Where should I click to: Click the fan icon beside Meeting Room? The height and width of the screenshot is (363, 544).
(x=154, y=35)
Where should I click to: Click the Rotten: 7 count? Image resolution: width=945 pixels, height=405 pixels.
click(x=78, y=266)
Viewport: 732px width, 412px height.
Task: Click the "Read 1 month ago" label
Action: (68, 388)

════════

With every line intact, print the records above again.

Where should I click to: Click the fan icon beside Meeting Room? The height and width of the screenshot is (363, 544).
(x=154, y=35)
Where should I click to: Click the Rotten: 7 count? Image resolution: width=945 pixels, height=405 pixels.
click(x=78, y=266)
Viewport: 732px width, 412px height.
Task: Click the "Read 1 month ago" label
Action: (68, 388)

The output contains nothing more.